1. divisjon
- Season: 1994
- Champions: Trondheims-Ørn 1st title
- Relegated: Fløya Molde
- Matches: 90
- Goals: 365 (4.06 per match)
- Top goalscorer: Kristin Sandberg (24 goals)

= 1994 Norwegian First Division (women) =

The 1994 1. divisjon, the highest women's football (soccer) league in Norway, began on 24 April 1994 and ended on 9 October 1994.

18 games were played with 3 points given for wins and 1 for draws. Number nine and ten were relegated, while two teams from the 2. divisjon were promoted through a playoff round.

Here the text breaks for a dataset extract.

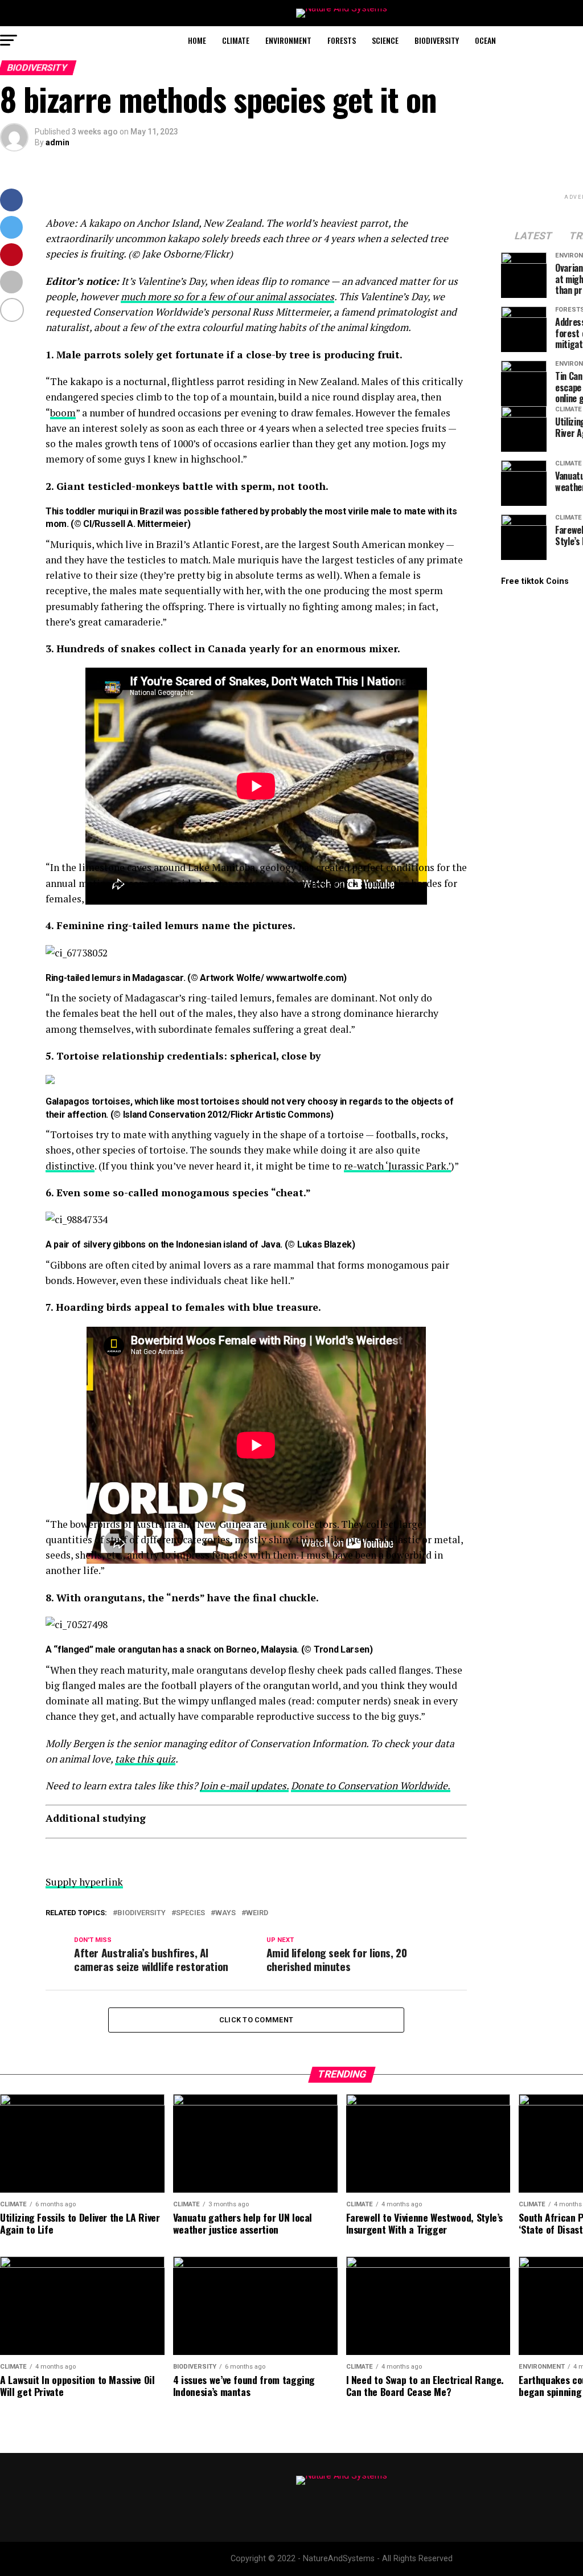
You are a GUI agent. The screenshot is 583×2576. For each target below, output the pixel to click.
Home (197, 40)
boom (63, 412)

Trondheims-Ørn won the league, losing only one game.

==League table==

| Pos | Team | Pld | W | D | L | GF | GA | GD | Pts | Relegation |
| 1 | Trondheims-Ørn (C) | 18 | 16 | 1 | 1 | 83 | 21 | +62 | 49 |  |
| 2 | Asker | 18 | 15 | 0 | 3 | 52 | 18 | +34 | 45 |  |
| 3 | Sprint/Jeløy | 18 | 11 | 4 | 3 | 51 | 29 | +22 | 37 |
| 4 | Donn | 18 | 10 | 3 | 5 | 37 | 24 | +13 | 33 |
| 5 | Sandviken | 18 | 7 | 4 | 7 | 38 | 27 | +11 | 25 |
| 6 | Setskog/Høland | 18 | 7 | 4 | 7 | 33 | 40 | −7 | 25 |
| 7 | Klepp | 18 | 5 | 1 | 12 | 22 | 45 | −23 | 16 |
| 8 | Haugar | 18 | 3 | 4 | 11 | 24 | 48 | −24 | 13 |
| 9 | Fløya (R) | 18 | 4 | 0 | 14 | 14 | 51 | −37 | 12 | Relegation to Second Division |
| 10 | Molde (R) | 18 | 1 | 1 | 16 | 19 | 67 | −48 | 4 |

==Top goalscorers==
- 24 goals:
  - Kristin Sandberg, Asker
- 18 goals:
  - Randi Leinan, Trondheims-Ørn
- 17 goals:
  - Ann Kristin Aarønes, Trondheims-Ørn
- 16 goals:
  - Katrin Skarsbø, Sprint/Jeløy
- 14 goals:
  - Elisabeth Brenne, Donn
  - Brit Sandaune, Trondheims-Ørn
- 13 goals:
  - Agnete Carlsen, Sprint/Jeløy
- 11 goals:
  - Merete Myklebust, Trondheims-Ørn
- 10 goals:
  - Hege Riise, Setskog/Høland
  - Monica Enlid, Trondheims-Ørn
- 9 goals:
  - Åse Iren Steine, Sandviken
  - Anita Waage, Trondheims-Ørn

==Promotion and relegation==
- Fløya and Molde were relegated to the 2. divisjon.
- Grand Bodø and Kolbotn were promoted from the 2. divisjon through playoff.